Mallory, the company’s former CEO, could not be reached for comment. Her attorney, Michael E. Hastings of Whiteford, Taylor & Preston in Roanoke, said he had no comment on the suit, except to say that “we will be defending the claims against Ms. Mallory.”

At the heart of the fraud allegations was HDL’s practice of paying a $20 process and handling fee to doctors who referred patients to HDL for an extensive panel of blood testing for cardiovascular and metabolic risks.  This $20 fee, in exchange for ordering tests, prompted an earlier investigation by the U. S. Department of Justice on grounds that it violated state and federal anti-kickback statutes. That investigation led to a $49.5 million settlement in April 2015 that helped plunge HDL, one of Richmond’s fastest-growing private companies, into bankruptcy in June that year.

In September 2015, Richmond’s bankruptcy court approved the sale of the HDL to True Health Diagnostics, based in Frisco, Texas, for $37.1 million.  Of those proceeds, $21.3 million were paid to secured creditors, with the HDL estate receiving only $5.8 million, according to the suit.

Altogether, the bankruptcy case involves claims against the estate of $2.8 billion, including the unsecured debtors represented by Arrowsmith.

While Arrowsmith’s suit does not name doctors, an online medical news service, Medpage Today, posted on Tuesday a story by Larry Husten of CardioBrief saying many doctors who ordered tests from HDL and received the $20 fees, are being sent letters demanding repayment, which in some cases run into thousands of dollars. According to the story, the letter offers physicians a settlement proposal, representing 90 percent of "fraudulent transfers received."   Physicians who don't pay could be subject to civil action in bankruptcy court, the letter reportedly says.

According to the story, the letter is from Wolcott Rivers Gates, a law firm with offices in Richmond and Virginia Beach that is serving as co-counsel for Arrowsmith in its lawsuit.

When asked about the letters, Cullen Speckhart of Wolcott Rivers Gates, who’s listed as one of three legal counsels to Arrowsmith in the complaint, said she could not comment.

While the story behind HDL’s unraveling has been going on for some time, Arrowsmith’s lawsuit does contain some new figures.  And it alleges that HDL failed  because it was insolvent much of the time due to its business practices and the incurrence of debts that it lacked the ability to pay.

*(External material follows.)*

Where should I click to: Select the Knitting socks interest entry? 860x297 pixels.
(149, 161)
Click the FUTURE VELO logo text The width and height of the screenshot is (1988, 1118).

For instance, the suits says that from January 2010 to 2014, HDL paid BlueWave $220 million in fees to sell doctors on its blood tests, some of which were alleged to have been unnecessary, another purported element of the fraud.  The illegal P&H fees, the sales agreement with BlueWave and the company’s waiver of copays helped to sink the company into insolvency, the suit says.

“HDL’s apparent success was based on a business model that used kickbacks and improper referrals to encourage and induce HCPs [health-care practitioners] to order unnecessary tests. That created a ticking time bomb that was destined to explode,” the suit says.

The suit also claims that HDL  “squandered” more than $18 million forming and funding Global Genomics Group. The Delaware company was formed to discover genetic biomarkers for cardiovascular disease, a move that the suit says caused a cash drain on HDL.

The suit also characterizes HDL’s charitable contributions of $2.3 million to the Science Museum of Virginia and a pledge of $4 million to Virginia Commonwealth University’s athletic programs as “inappropriate.”

It also points out that Mallory, McConnell and Warnick were each paid more than $7 million, including base salary and bonuses, from the start of their employment in late 2008 through 2015. 

When Mallory resigned her seat on the board of directors in November 2014, she should have been terminated “for cause,” the suit says, because of “misconduct injurious to HDL and breaches of fiduciary duty.” Instead, the suit says the board agreed to pay her a severance package of $2.7 million, representing 36 months of her salary.